Osvaldo Canziani, ganhador do Nobel da Paz em 2007 e assessor científico do informe, indicou que 'em todo mundo serão registrados episódios meteorológicos e condições climáticas extremas e os aumentos da temperatura média de superfície ampliarão a intensidade destes episódios'."
"(Reuters) Janeiro, 18 – Argélia compra trigo para evitar a escassez e distúrbios. A agência estatal de grãos da Argélia comprou por volta de um milhão de toneladas de trigo, nas últimas duas semanas, para evitar a escassez, em caso de distúrbios, disse à Reuters uma fonte do Ministério da Agricultura."
"(Reuters) 18 de janeiro – Trigo tem alta forte em Chicago, depois da compra da Argélia."
"El Economista, 18 de janeiro de 2011 – Alerta mundial pelos preços dos alimentos. Entre as principais causas estão as inundações e secas ocasionadas pelas mudanças climáticas, o uso de alimentos para produzir biocombustíveis e a especulação no preço das 'commodities'."
Os problemas são dramaticamente sérios. No entanto, nem tudo está perdido. A produção atual de trigo é calculada em quase 650 milhões de toneladas. A de milho se aproxima das 770 milhões de toneladas. A soja poderia ser próxima de 260 milhões, em que os USA calcula 92 milhões e o Brasil, 77. São os dois maiores produtores. Os dados gerais de gramíneas e leguminosas disponíveis, em 2011, são conhecidos. O primeiro assunto a ser resolvido pela comunidade mundial seria escolher entre alimentos e biocombustíveis. O Brasil, país em desenvolvimento, teria que ser imediatamente compensado.

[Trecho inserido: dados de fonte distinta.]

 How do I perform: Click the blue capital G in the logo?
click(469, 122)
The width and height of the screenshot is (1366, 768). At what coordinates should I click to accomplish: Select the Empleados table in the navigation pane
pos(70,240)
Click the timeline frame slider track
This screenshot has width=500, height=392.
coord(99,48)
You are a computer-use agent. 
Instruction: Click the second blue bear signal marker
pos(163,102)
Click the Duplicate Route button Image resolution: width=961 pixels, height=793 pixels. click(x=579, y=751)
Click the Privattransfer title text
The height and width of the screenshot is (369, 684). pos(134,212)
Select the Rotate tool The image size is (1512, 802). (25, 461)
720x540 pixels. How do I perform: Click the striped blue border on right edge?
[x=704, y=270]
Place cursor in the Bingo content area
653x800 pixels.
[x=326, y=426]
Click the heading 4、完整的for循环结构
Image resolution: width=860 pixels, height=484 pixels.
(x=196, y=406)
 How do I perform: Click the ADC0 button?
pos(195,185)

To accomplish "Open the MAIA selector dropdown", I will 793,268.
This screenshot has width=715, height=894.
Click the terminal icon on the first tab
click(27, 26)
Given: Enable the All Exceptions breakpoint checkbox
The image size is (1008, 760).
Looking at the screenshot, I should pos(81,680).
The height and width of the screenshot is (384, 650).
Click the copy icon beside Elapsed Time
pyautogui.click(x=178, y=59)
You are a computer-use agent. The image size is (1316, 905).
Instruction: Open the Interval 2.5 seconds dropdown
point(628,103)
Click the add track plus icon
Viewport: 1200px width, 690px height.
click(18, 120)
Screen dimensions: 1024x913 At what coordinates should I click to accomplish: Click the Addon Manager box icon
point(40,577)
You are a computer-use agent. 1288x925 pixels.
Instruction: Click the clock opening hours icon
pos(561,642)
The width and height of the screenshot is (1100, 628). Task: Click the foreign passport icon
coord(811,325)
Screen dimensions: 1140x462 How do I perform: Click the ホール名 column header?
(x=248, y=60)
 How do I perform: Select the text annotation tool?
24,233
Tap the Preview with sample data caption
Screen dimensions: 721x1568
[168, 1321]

Se os milhões de toneladas de soja e milho que se destinam aos biocombustíveis fossem destinados à produção de alimentos, a elevação dos preços seria paralisada e os cientistas do mundo poderiam propor fórmulas que possam deter e, inclusive, reverter a situação.
Tem-se perdido tempo demais. É hora de fazer alguma coisa.